* GOAL
Set down the following lines verbatim, beginning at the line that contains "You are a computer-use agent. Viewport: 600px" and ending after the line that contains "[x=148, y=226]".

* AVAILABLE RECORDS
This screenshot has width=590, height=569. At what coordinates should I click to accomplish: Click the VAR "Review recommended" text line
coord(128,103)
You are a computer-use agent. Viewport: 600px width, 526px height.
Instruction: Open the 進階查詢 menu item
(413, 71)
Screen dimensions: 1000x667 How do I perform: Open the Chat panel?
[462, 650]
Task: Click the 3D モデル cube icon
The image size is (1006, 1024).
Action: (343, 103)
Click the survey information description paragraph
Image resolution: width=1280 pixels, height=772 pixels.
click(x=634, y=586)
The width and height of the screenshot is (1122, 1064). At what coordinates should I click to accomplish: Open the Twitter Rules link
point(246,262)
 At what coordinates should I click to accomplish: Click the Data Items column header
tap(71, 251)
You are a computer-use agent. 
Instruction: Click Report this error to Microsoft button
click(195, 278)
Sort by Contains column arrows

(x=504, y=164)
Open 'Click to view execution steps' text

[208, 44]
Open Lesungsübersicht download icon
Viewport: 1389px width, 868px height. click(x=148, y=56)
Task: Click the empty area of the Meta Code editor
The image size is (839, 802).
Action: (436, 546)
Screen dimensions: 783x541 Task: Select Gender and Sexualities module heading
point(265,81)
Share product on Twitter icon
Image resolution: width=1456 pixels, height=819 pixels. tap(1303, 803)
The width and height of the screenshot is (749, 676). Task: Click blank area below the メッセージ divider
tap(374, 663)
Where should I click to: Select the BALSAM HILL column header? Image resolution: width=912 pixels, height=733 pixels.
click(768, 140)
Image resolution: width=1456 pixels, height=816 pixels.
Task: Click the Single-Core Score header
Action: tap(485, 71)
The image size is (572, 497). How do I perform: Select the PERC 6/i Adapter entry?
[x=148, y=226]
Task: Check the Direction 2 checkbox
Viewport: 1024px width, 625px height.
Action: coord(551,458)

* CORRECT RESPONSE
You are a computer-use agent. Viewport: 600px width, 526px height.
Instruction: Open the 進階查詢 menu item
(413, 71)
Screen dimensions: 1000x667 How do I perform: Open the Chat panel?
[462, 650]
Task: Click the 3D モデル cube icon
The image size is (1006, 1024).
Action: (343, 103)
Click the survey information description paragraph
Image resolution: width=1280 pixels, height=772 pixels.
click(x=634, y=586)
The width and height of the screenshot is (1122, 1064). At what coordinates should I click to accomplish: Open the Twitter Rules link
point(246,262)
 At what coordinates should I click to accomplish: Click the Data Items column header
tap(71, 251)
You are a computer-use agent. 
Instruction: Click Report this error to Microsoft button
click(195, 278)
Sort by Contains column arrows

(x=504, y=164)
Open 'Click to view execution steps' text

[208, 44]
Open Lesungsübersicht download icon
Viewport: 1389px width, 868px height. click(x=148, y=56)
Task: Click the empty area of the Meta Code editor
The image size is (839, 802).
Action: (436, 546)
Screen dimensions: 783x541 Task: Select Gender and Sexualities module heading
point(265,81)
Share product on Twitter icon
Image resolution: width=1456 pixels, height=819 pixels. tap(1303, 803)
The width and height of the screenshot is (749, 676). Task: Click blank area below the メッセージ divider
tap(374, 663)
Where should I click to: Select the BALSAM HILL column header? Image resolution: width=912 pixels, height=733 pixels.
click(768, 140)
Image resolution: width=1456 pixels, height=816 pixels.
Task: Click the Single-Core Score header
Action: tap(485, 71)
The image size is (572, 497). How do I perform: Select the PERC 6/i Adapter entry?
[x=148, y=226]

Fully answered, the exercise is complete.